The per-claim civil penalty under the FCA is set to increase significantly in the coming year due to the recent passing of the Federal Civil Penalties Inflation Adjustment Act Improvements Act of 2015 (the Act) in the Bipartisan Budget Act of 2015, H.R. 1314, 114th Cong. § 701. The Act requires federal agencies to increase civil monetary penalty amounts to account for inflation by August 1, 2016, and again on January 15 of each subsequent year. The penalties are to be increased initially by a cost-of-living adjustment percentage determined by comparing the Consumer Price Index for October 2015 to the Consumer Price Index for October of the year the penalty was last adjusted, which was 1999 for the FCA. The Act allows for some discretion by the agency in reducing the penalty adjustment, if the agency follows a notice-and-comment process on the social costs or negative impact of the penalty increase and the Office of Management and Budget concurs in its analysis.

Upcoming Supreme Court Decision on Implied Certification

As noted above, the U.S. Supreme Court has granted certiorari in U.S. ex rel. Escobar v. Universal Health Services (1st Cir. 2015). The questions presented are (1) whether the “implied-certification” theory of legal falsity under the FCA—applied by the First Circuit below but recently rejected by the Seventh Circuit—is viable; and (2) if the “implied-certification” theory is viable, whether a government contractor's reimbursement claim can be legally “false” under that theory if the provider failed to comply with a statute, regulation, or contractual provision that does not state that it is a condition of payment (as held by the First, Fourth, and D.C. Circuits); or whether liability for a legally “false” reimbursement claim requires that the statute, regulation, or contractual provision expressly does state that it is a condition of payment (as held by the Second and Sixth Circuits).
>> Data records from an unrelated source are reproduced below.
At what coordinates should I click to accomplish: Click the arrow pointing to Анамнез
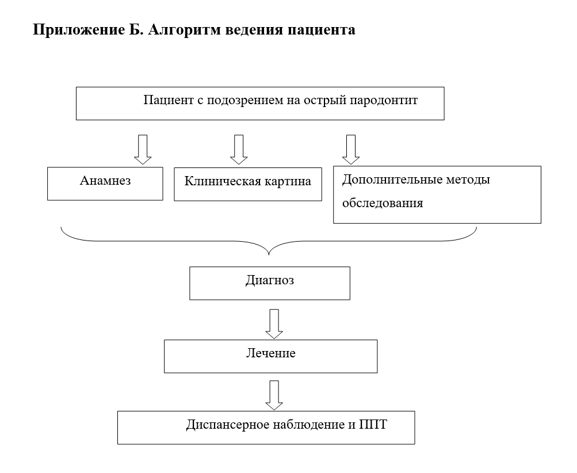pyautogui.click(x=141, y=149)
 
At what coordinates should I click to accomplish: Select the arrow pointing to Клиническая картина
pyautogui.click(x=239, y=149)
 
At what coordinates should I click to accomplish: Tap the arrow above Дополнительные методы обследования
pyautogui.click(x=350, y=149)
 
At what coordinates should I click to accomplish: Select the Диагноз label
pyautogui.click(x=269, y=281)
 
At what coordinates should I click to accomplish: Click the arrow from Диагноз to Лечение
pyautogui.click(x=274, y=324)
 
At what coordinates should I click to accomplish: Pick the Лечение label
pyautogui.click(x=270, y=353)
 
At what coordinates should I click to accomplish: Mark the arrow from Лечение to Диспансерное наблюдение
pyautogui.click(x=274, y=395)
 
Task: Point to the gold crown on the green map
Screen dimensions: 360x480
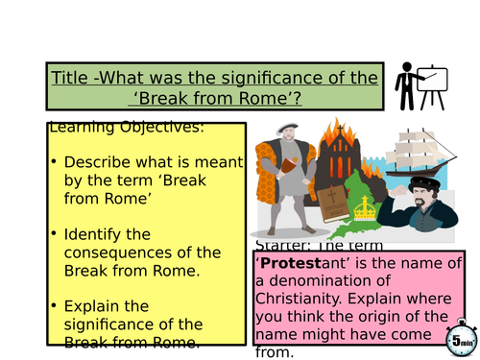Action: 364,209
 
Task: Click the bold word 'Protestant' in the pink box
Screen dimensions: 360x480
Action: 295,262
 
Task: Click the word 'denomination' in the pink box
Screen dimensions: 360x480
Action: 324,280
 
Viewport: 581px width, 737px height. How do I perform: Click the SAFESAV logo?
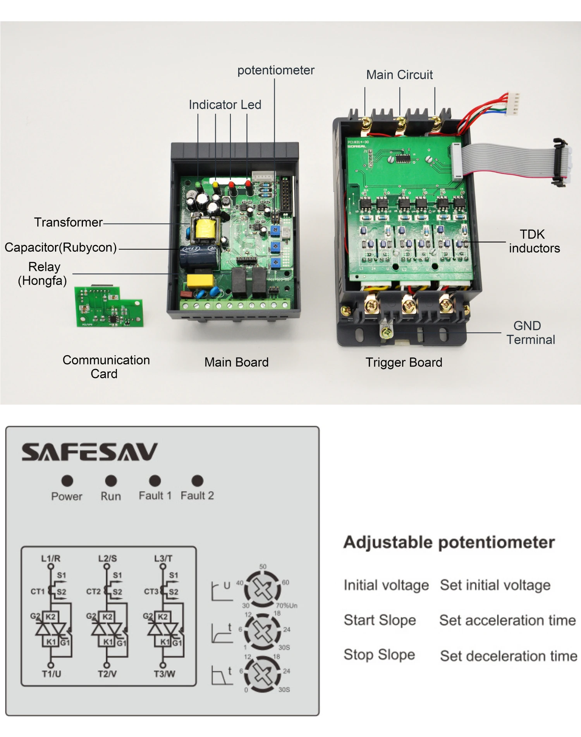tap(89, 452)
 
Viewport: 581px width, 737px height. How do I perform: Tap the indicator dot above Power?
tap(67, 481)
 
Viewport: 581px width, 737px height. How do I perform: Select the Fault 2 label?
tap(197, 496)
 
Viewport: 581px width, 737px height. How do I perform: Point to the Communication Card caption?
tap(106, 366)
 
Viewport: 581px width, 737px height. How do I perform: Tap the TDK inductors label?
tap(534, 241)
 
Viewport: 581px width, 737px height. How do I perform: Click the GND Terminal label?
tap(530, 333)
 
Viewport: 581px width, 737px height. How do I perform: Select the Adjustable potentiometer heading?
tap(449, 542)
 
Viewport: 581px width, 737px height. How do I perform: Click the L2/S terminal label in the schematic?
tap(107, 558)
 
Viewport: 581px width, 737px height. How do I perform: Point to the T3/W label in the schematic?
tap(164, 674)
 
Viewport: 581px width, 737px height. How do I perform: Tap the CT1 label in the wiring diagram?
tap(38, 591)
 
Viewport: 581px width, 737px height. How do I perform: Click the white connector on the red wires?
tap(512, 104)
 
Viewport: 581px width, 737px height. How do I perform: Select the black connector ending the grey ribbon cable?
tap(560, 162)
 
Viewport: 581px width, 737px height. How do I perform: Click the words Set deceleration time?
tap(508, 656)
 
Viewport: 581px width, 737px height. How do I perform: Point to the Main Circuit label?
tap(399, 75)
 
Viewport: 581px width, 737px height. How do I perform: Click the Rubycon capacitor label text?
tap(60, 247)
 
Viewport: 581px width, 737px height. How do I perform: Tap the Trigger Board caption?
tap(404, 362)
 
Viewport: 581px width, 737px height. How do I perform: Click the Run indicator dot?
tap(111, 481)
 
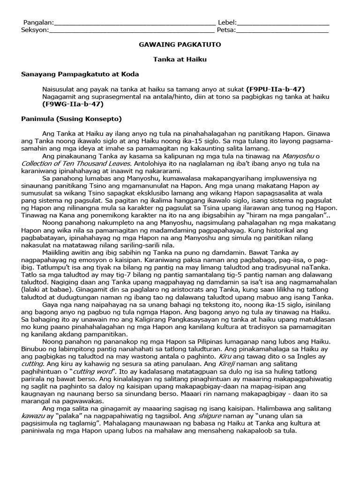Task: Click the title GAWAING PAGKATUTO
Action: click(x=180, y=45)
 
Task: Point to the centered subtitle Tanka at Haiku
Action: click(x=180, y=60)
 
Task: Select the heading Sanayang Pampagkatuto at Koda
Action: click(x=80, y=74)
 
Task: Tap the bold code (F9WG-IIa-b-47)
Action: click(x=72, y=104)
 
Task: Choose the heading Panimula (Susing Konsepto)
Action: click(x=72, y=118)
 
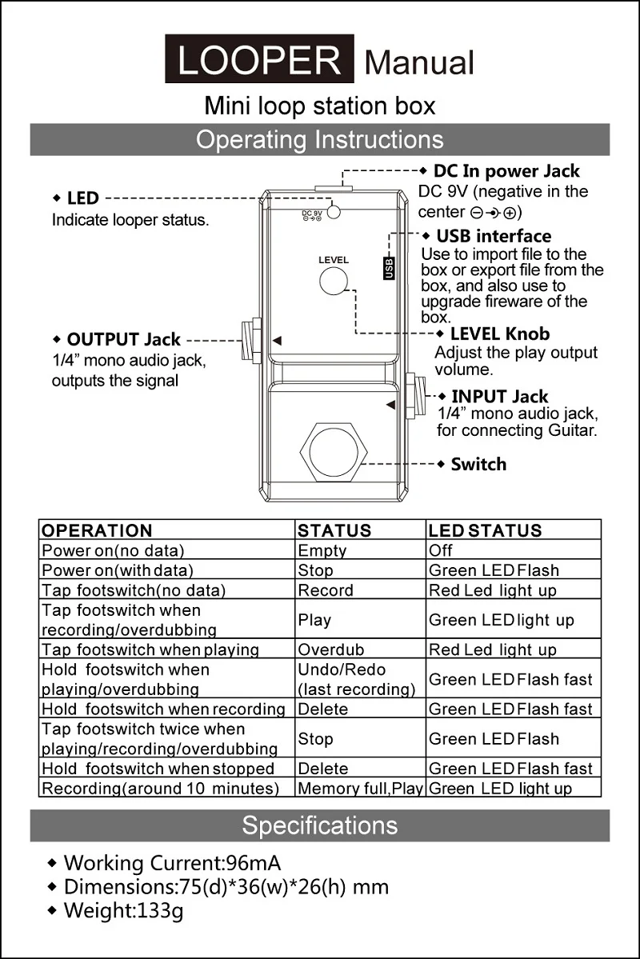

Upcoming Fourth Circuit Decision on Extrapolation

In U.S. ex rel. Michaels et al. v. Agape Senior Community, Inc., former employees of nursing home operator Agape brought an FCA suit against their employer alleging widespread Medicare fraud for hospice care and general inpatient services, allegedly impacting between 53,000 and 61,000 claims. The government elected not to intervene in the suit. After briefing and argument on the issue of using statistical sampling and extrapolation, the District of South Carolina ruled that it would not allow the relator to use statistical sampling to prove liability and damages. The parties then reached an agreement to settle the case for $2.5 million, which the government rejected based upon its independent assessment by statistical sampling and extrapolation that the case was worth $25 million. The District Court reviewed the case law on extrapolation and found that the current case was not one suited for statistical sampling because of the fact-intensive inquiries required for each patient to determine whether care was medically necessary. As the relator’s pre-trial expenses without sampling would amount to between $16.2 million and $36.5 million, possibly exceeding the government’s assessed value of the case, the district court certified two issues for interlocutory appeal to the Fourth Circuit: (1) the government's right to reject a settlement in an FCA action in which it has not intervened, and (2) the use of statistical sampling to prove liability and damages. This is set to be the first court of appeals opinion to address whether the use of statistical sampling and extrapolation is permissible to prove elements of liability under the FCA.

Yates Memo

A memorandum issued by Deputy Attorney General Sally Quillian Yates on September 9, 2015, stated a number of policy directives and clarifications for the DOJ with regard to increasing focus on prosecuting individual employees alongside corporations for corporate wrongdoing. Civil FCA investigations are included within the scope of this policy statement. It remains to be seen whether there will be an actual increase in civil FCA actions against individuals and how companies under investigation may change the scope of their cooperation with the government in light of this new memorandum.



[1] Bradley Arant Boult Cummings LLP represents AseraCare in this matter.